Богатырь принялся рубить сосну. Он не хотел старику зла, лишь поболтать с глазу на глаз, обнять, приголубить, успокоить. Никодим же не хотел ничего. Он всеми силами вцепился в ствол дерева и орал. Уже просто так, ни к кому не обращаясь. После нескольких могучих ударов сосна начала медленно наклоняться. Никодим невольно разжал руки и упал прямо в объятия Микулы.


– А-а-а!!!


– Я не буду тащить тебя силой под венец…


– А-а-а!!!


– …И любить себя не заставляю, просто…


– А-а-а!!!


– Хорошо! И целовать не буду тоже. Даже на землю поставлю…


– А-а!.. Честное слово дай! – насупился старик, всё так же лежа на руках богатыря, как младенец в объятьях матери.


Микула тяжело вздохнул и поставил старика на землю, после чего поклялся к лиходею со своей любовью не лезть… пока тот сам не согласится.


– Не соглашусь! – твердо обрезал Никодим. – Никогда! Землю жрать буду, а на это всё… Да никогда!!!


– Как скажешь, свет очей моих… – печально вздохнул молодец.


– Заболтал ты меня… Пойду я.


Никодим, кряхтя и ругаясь, взял оба короба и пошел к болоту.


– Может, я… – хотел было спросить Микула, но Никодим взревел дурным голосом.


– Ну уж дудки! Знаем мы таких: давай помогу, давай до дому проведу, давай в горницу зайду и чаю попью, а дальше… – на мгновение дед остановился, обернулся и крикнул во всю глотку: – Да никогда!!!


– А когда же мы вновь встретимся? – печально спросил вслед молодец.

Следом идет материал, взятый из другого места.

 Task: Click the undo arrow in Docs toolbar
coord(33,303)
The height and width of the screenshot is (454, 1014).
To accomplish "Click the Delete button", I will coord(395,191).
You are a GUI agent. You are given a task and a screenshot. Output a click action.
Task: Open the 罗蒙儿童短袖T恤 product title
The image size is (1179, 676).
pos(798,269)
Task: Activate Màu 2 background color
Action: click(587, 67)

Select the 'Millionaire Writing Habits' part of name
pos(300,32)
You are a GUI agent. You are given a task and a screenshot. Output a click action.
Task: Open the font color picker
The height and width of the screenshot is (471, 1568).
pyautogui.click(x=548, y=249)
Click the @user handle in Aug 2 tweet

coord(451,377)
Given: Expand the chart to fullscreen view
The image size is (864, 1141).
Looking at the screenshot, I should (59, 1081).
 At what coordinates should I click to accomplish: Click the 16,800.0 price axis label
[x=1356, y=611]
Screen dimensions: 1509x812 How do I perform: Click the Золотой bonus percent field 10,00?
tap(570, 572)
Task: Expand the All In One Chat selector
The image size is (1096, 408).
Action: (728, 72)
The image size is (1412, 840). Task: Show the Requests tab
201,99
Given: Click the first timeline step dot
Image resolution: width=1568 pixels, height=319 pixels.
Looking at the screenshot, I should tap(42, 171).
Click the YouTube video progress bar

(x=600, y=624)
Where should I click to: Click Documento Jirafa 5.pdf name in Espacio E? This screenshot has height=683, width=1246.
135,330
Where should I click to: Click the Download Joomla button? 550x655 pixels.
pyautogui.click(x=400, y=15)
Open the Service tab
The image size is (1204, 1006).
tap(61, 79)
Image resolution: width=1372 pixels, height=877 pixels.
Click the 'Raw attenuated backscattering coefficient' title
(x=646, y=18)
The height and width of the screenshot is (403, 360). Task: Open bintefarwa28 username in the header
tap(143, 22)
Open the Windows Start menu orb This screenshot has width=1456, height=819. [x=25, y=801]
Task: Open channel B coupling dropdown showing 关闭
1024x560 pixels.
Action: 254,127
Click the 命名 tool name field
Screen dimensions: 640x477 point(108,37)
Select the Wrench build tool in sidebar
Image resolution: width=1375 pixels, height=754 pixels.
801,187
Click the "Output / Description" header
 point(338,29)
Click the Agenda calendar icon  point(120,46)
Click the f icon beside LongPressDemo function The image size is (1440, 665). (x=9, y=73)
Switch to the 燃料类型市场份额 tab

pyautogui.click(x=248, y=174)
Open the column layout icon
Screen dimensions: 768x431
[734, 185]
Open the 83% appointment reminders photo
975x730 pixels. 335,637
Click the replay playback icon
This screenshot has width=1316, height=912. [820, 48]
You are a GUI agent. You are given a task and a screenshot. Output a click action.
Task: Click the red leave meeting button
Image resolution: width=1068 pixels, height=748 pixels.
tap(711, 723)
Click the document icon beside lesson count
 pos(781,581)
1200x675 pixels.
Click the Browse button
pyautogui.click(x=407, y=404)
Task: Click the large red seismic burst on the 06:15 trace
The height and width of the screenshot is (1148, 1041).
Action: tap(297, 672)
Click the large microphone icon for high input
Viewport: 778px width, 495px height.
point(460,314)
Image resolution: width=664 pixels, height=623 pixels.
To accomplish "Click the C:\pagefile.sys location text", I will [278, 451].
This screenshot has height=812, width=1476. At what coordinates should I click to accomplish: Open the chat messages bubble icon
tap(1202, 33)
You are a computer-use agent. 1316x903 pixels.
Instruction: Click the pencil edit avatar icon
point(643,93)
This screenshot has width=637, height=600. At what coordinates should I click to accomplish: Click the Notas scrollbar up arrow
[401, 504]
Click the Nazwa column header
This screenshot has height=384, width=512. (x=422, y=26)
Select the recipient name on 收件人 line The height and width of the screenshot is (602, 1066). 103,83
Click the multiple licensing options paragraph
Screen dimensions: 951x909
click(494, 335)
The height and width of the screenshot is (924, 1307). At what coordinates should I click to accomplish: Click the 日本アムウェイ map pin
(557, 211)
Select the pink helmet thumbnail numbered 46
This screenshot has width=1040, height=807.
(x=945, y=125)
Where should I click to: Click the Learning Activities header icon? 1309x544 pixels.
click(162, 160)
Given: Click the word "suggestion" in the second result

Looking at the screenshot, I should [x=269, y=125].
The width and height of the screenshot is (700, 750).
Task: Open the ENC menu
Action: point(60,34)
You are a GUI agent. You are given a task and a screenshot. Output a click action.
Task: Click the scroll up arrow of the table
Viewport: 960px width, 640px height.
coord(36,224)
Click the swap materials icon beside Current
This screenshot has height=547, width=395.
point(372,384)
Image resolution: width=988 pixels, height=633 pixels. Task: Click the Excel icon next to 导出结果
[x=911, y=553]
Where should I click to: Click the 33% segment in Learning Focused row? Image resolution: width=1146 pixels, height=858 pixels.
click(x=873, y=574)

– Не скоро. Дай старому человеку хоть отдохнуть после таких салок! Да и сердцу отойти надобно. А то еще раз так напужаешь – и всё! Не будет Никодима! Был – да весь вышел!..


Микула возвращался в село уже по ночи. Печальный (оттого что с любовью своей расстается неведомо насколько) и радостный (ибо душу излил, ответ получил). Жаль только, что чувства его остались безответными. Это бедного парня печалило больше всего. Умрун Митяй вяло наблюдал за богатырем из кустов, чуя дух Никодима, посему боялся напасть. Над лесом поднималась светлая луна, из глубин лесов доносился печальный волчий вой.